Cellular Energetics: Dysregulated cellular energetics (i.e. cancer metabolism) is a more recent addition to the hallmarks of cancer. The revelation that tumor cells and their associated stromal cells have altered metabolic requirements suggests a way forward in targeting their metabolic states. Several of the most effective drugs that have been in use for many decades target cancer cell metabolism. In fact, the very first chemotherapeutic agent is an anti-metabolite (anti-folate), and it is still used as the standard-of-care more than fifty years since its discovery. This highlights the longevity of anti-metabolites and their immense potential as durable anti-cancer agents. Altered metabolism, such as the avid uptake and utilization of glucose and certain amino acids including serine, glycine and glutamine are well-described. These modes of metabolism appears critical for tumor proliferation in general. Owing to the diverse intratumoral subpopulations that include cancer stem cells and drug resistant cells, further investigations are needed to develop more specific anti-cancer metabolic strategies for durable clinical responses.

What are the metabolites produced and utilized by heterogeneous tumor cells that include CSCs, resistant cells, and disseminated metastatic cells? Why are they uniquely important? How do we exploit the metabolic liabilities of cancer as therapeutic targets?

Cell State Transitions: Cellular heterogeneity at the genomic and transcriptomic levels is a hallmark of tumors. The heterogeneous nature of tumors may be driven by evolution of distinct clonal cell population as a result of selection or through inherent phenotypic plasticity. Cellular plasticity may be enabled by cell state transitions that is regulated through gene expression programs with far-reaching consequences.
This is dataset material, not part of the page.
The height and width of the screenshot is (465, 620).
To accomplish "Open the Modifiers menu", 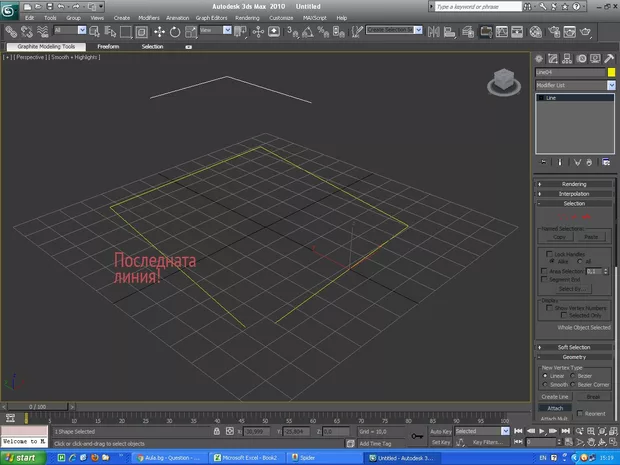I will 148,18.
Cell state transitions include the epithelial vs mesenchymal, stemness vs dedifferentiation, therapy sensitive vs resistance, and local tumor vs metastases. Understanding cellular pathways and programs governing phenotypic plasticity will result in more precise control of cell states and cell fates, thereby providing new opportunities to alter the course of disease progression.
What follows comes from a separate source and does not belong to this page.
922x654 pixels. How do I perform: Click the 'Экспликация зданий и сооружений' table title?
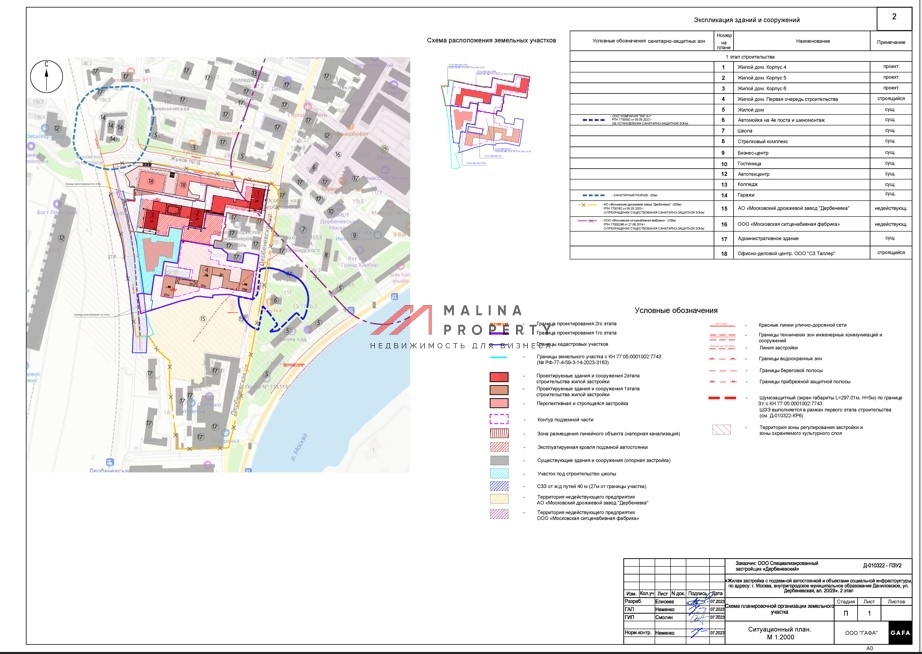(x=747, y=20)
How do we engineer vulnerabilities into specific populations of aggressive cancer cells that will cause them to gain susceptibility to therapy? Can we rewire stemness and differentiation programs in cancer cells?
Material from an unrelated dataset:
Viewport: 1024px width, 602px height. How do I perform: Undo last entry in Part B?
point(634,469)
Tumor Microenvironment Exchanges: Cancer cells utilize nutrients in a cell-autonomous manner, but cell-extrinsic factors arising from the tumor microenvironment have been recently observed. The notion that stromal and tumor cells engage in metabolic exchange is nascent. Understanding the extent and nature of such metabolic exchanges between tumor and microenvironment cells can inform on the use therapeutics to target metabolic vulnerabilities, including their impact on the emerging paradigm of immune-oncometabolism. Harnessing whole-metabolome functional chemical-genetic screens, coupled to our unique resource of patient-derived cancer+stromal cells and our curated metabolic drug libraries, we will interrogate their metabolic exchange and induced dependencies. Cancer-stromal co-culture organoid systems will be adopted to understand how stromal cells (cancer-associated fibroblasts, macrophages and T-lymphocytes) program metabolic addiction in cancer cells. Conversely, how cancer cells secrete metabolites to nourish and sustain a pro-tumor microenvironment through influencing the metabolism of immune cells will also be examined.